Понимая, что надо сесть, Фомин взялся за стул и сразу раздались аплодисменты. До него дошло, что он на сцене. Он неожиданно для себя ухмыльнулся и поклонился. Из зала донесся восторженный рев. Кричали «шайбу!», потом кто-то цыкнул и стало тихо так, что Фомин снова испугался.
— Вы сядьте! — послышался негромкий, но внятный голос то ли из зала, то ли из-за кулис.
Он послушно сел.
— Представьтесь! — услышал он снова шепот, и теперь понял, что доносится он из суфлерской будки, но сколько не пытался разглядеть там кого-нибудь — бесполезно.
Фомин представился и на него опять обрушился грохот аплодисментов и криков, не столько многочисленных сколько оглушительных, словно пользовались усилителями. И как оборвало — тишина. Начиная различать пустые передние ряды, он уловил в тишине скрип кресла, кто-то встал.
— А скажите, пожалуйста, что такое сайтер?
Он легко принял новую ситуацию, как, впрочем, принимал теперь все — так надо! Рот открылся само собой:
— Это разведчик и исследователь пространств, реальностей… в какой-то мере даже преобразователь их…
По мере того, как Фомин говорил, ощущение тупости и тяжести во лбу проходило, зеленовато-голубая зыбь перед глазами уплывала, растворяясь, его язык чуть ли не самостоятельно выдавал чеканные формулировки. И сам он увлекся, рассказывая, что сайтер — это межгалактический, в понимании обычных людей, профессионал.

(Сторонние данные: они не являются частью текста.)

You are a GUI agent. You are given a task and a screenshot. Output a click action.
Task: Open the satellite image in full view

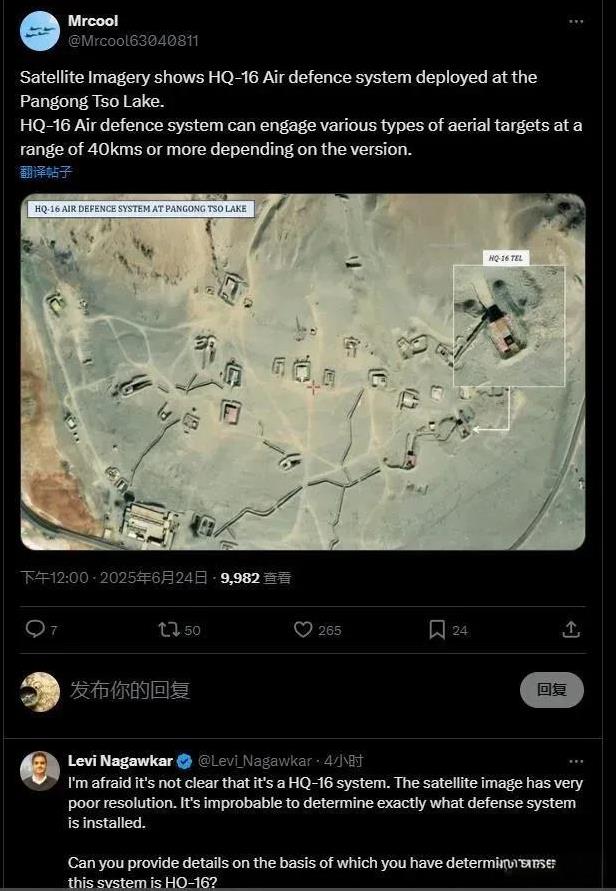coord(303,372)
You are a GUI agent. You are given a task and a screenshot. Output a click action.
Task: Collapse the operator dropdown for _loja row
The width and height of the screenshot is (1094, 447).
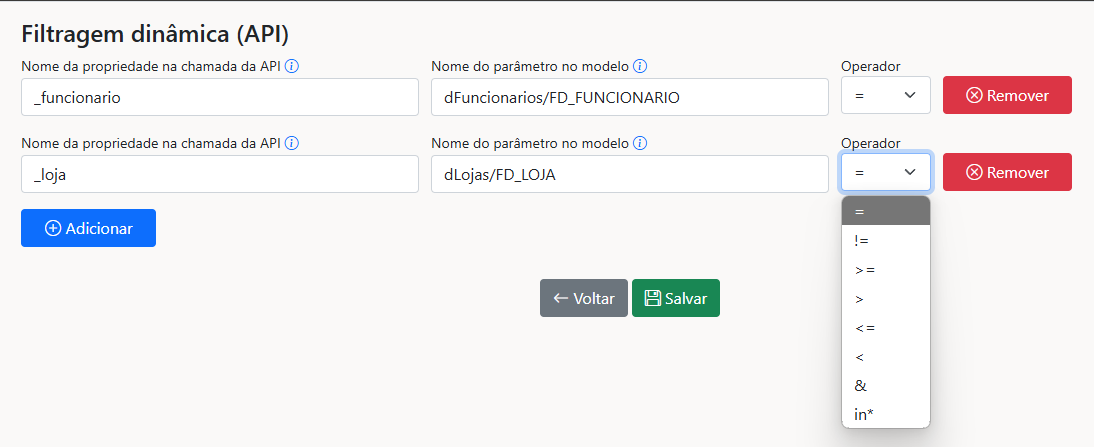click(x=886, y=172)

В понимании же Ассоциации галактик не существует, существуют выплески вибраций из-за различной «натянутости» силовых линий, из-за их различной «свернутости» и «скрученности» и, как предел, разорванности. Все это и порождает вселенную до сего дня, если можно так сказать, потому что процесс одномоментный, но вечный.